* BEGIN Record extracts *

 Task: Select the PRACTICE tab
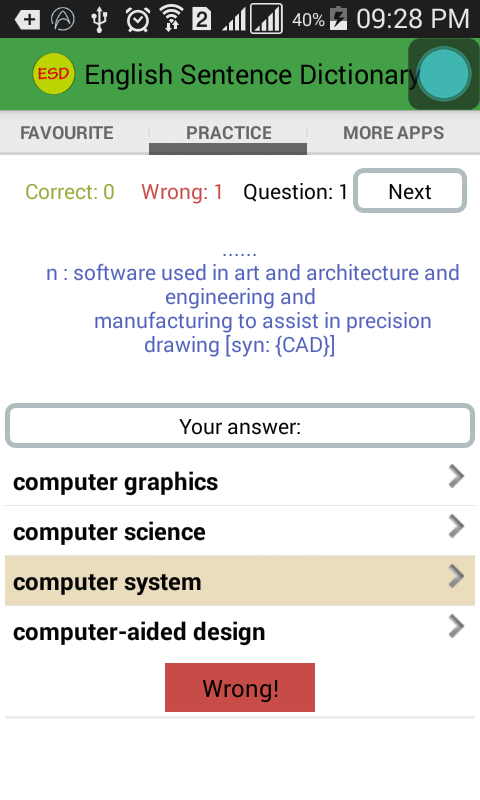[x=229, y=133]
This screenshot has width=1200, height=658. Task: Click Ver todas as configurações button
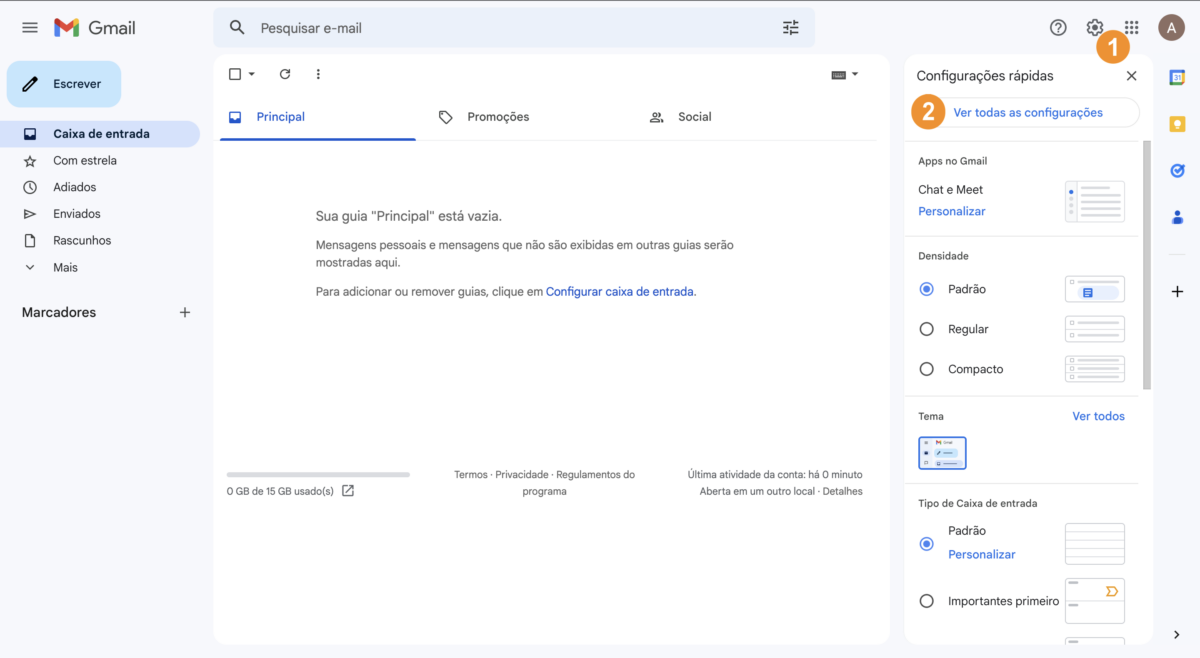[x=1027, y=113]
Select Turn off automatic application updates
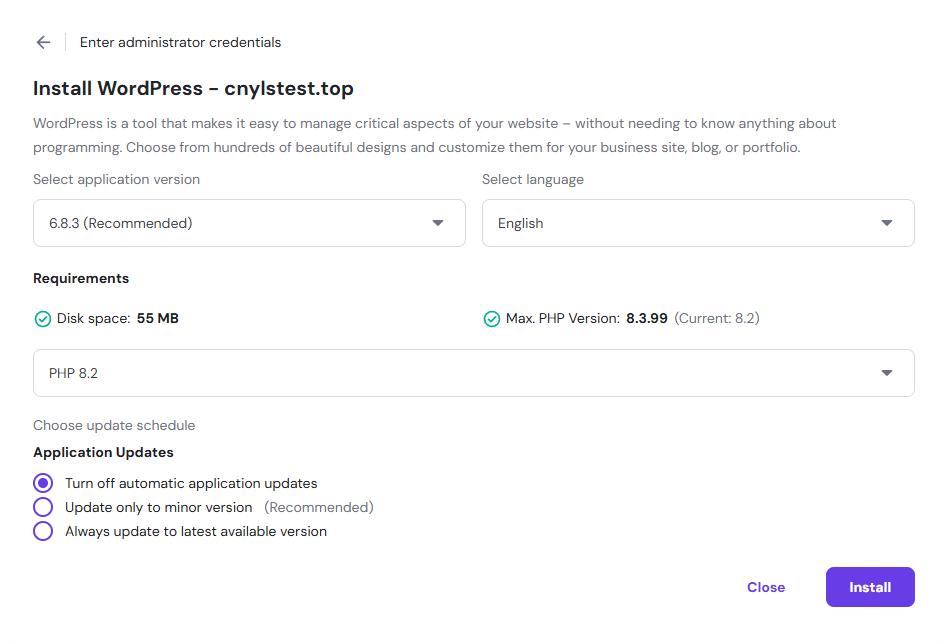The height and width of the screenshot is (644, 952). click(x=43, y=483)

* END Record extracts *

§ Task directions: Update the data from the line containing "This screenshot has" through the end, replacing "Select" with "Choose" and keeping everything else the same. Leave out the pictures.

§ Exercise answer:
This screenshot has width=1200, height=658. Task: Click Ver todas as configurações button
[x=1027, y=113]
Choose Turn off automatic application updates
The height and width of the screenshot is (644, 952). click(x=43, y=483)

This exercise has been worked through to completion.